**Work instructions**. Take the lines from the beginning of the material through the line containing "Image resolution: width=1480" and retype them exactly, leaving the pictures out.

:::::

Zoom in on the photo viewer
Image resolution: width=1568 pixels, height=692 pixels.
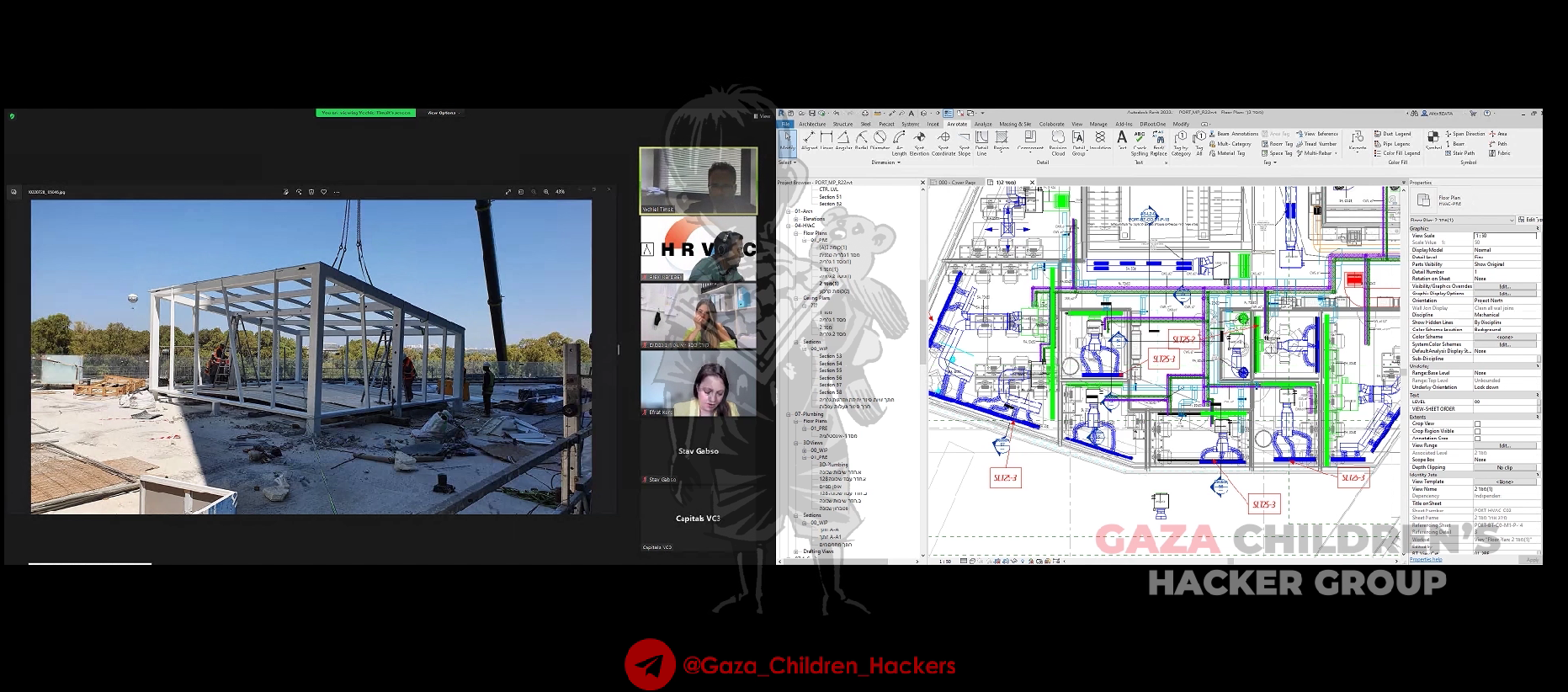(x=546, y=192)
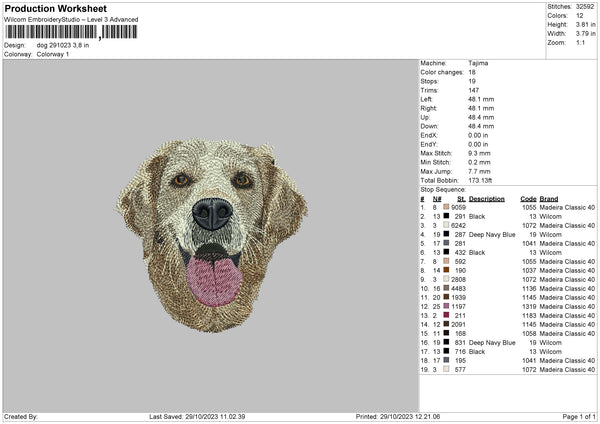This screenshot has width=600, height=424.
Task: Click the Code column header
Action: tap(529, 198)
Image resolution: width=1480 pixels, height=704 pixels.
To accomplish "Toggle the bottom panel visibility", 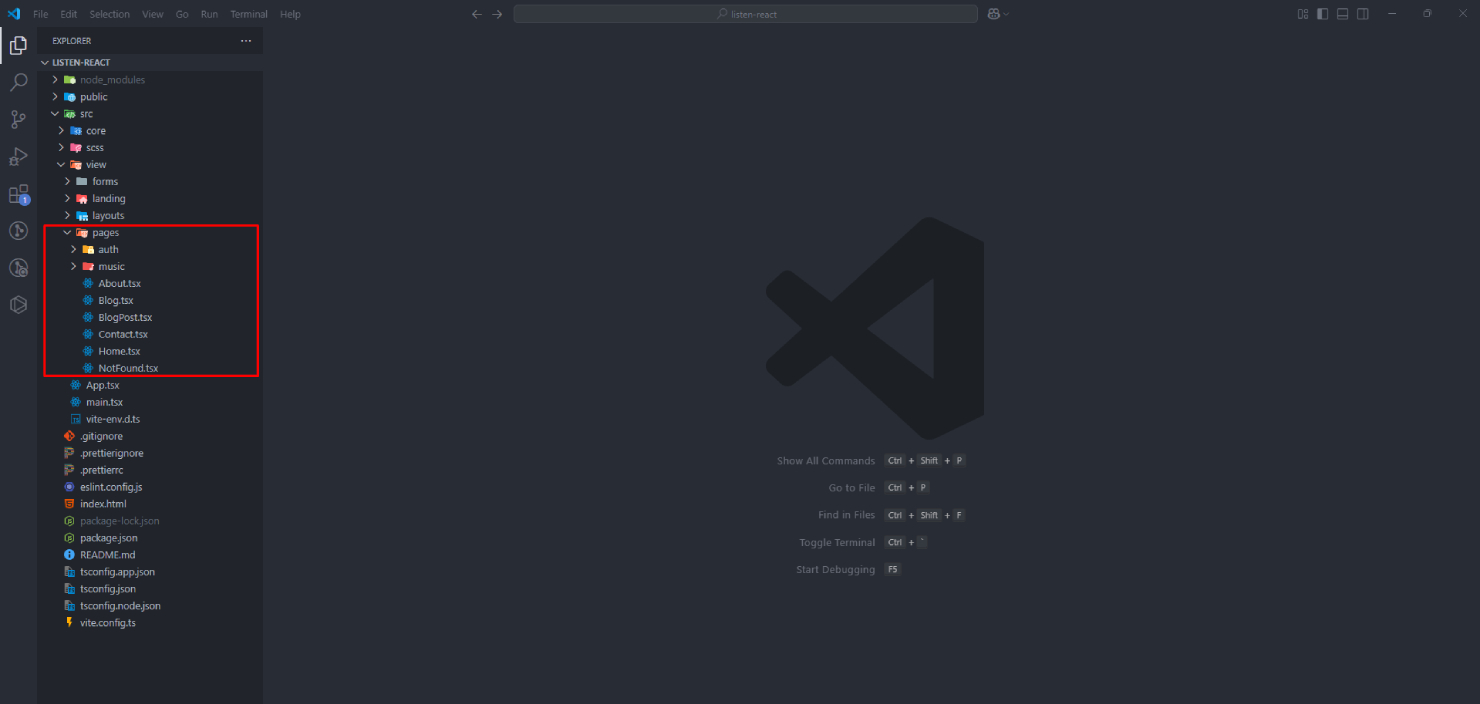I will (1343, 14).
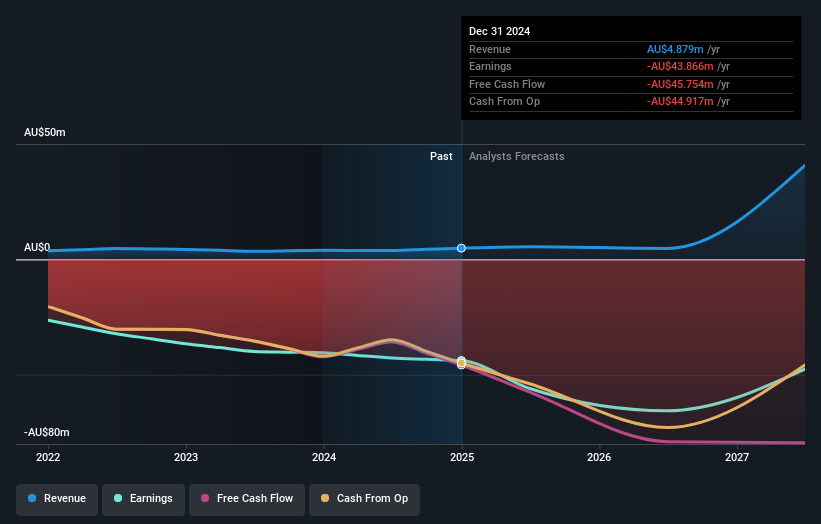The height and width of the screenshot is (524, 821).
Task: Toggle the Earnings series in the legend
Action: tap(143, 498)
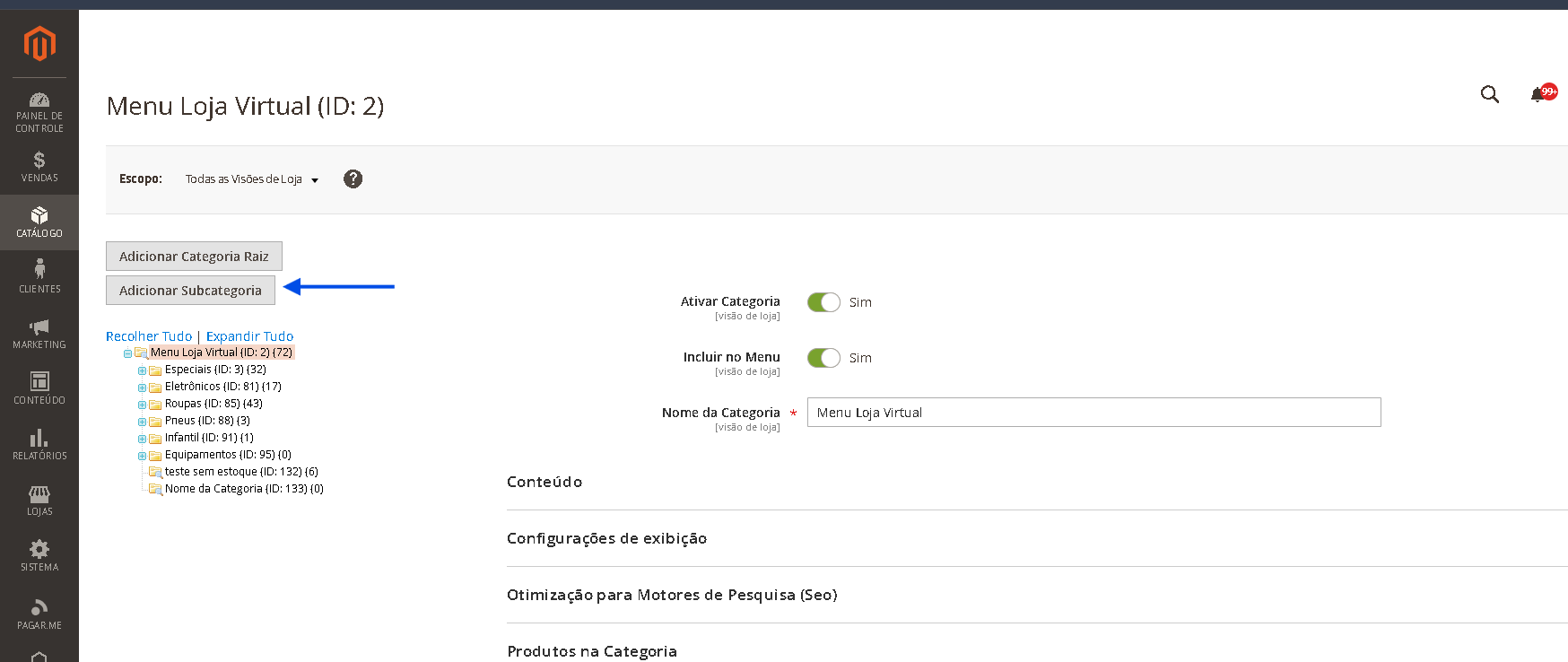Click the search magnifier icon

(1490, 94)
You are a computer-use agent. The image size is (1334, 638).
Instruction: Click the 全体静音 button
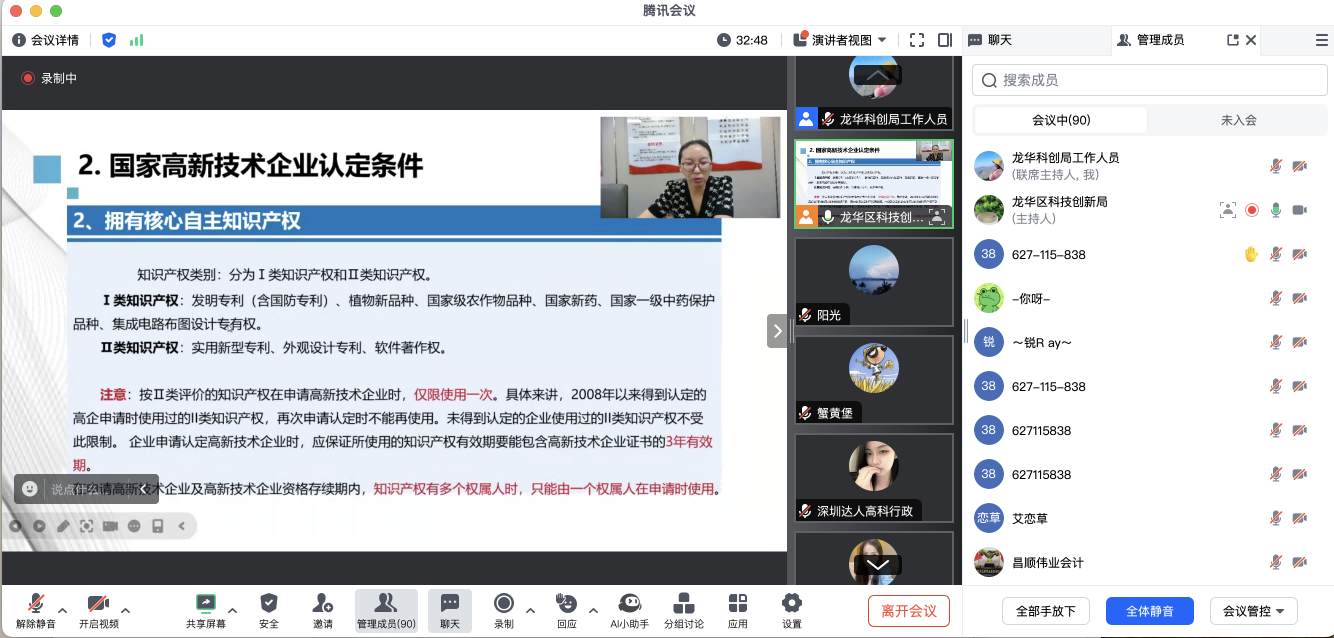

:::::

**Solution to this exercise**.
Zoom in on the photo viewer
Image resolution: width=1568 pixels, height=692 pixels.
(x=546, y=192)
This screenshot has width=600, height=424.
Task: Click the Code column header
Action: tap(529, 198)
Image resolution: width=1480 pixels, height=704 pixels.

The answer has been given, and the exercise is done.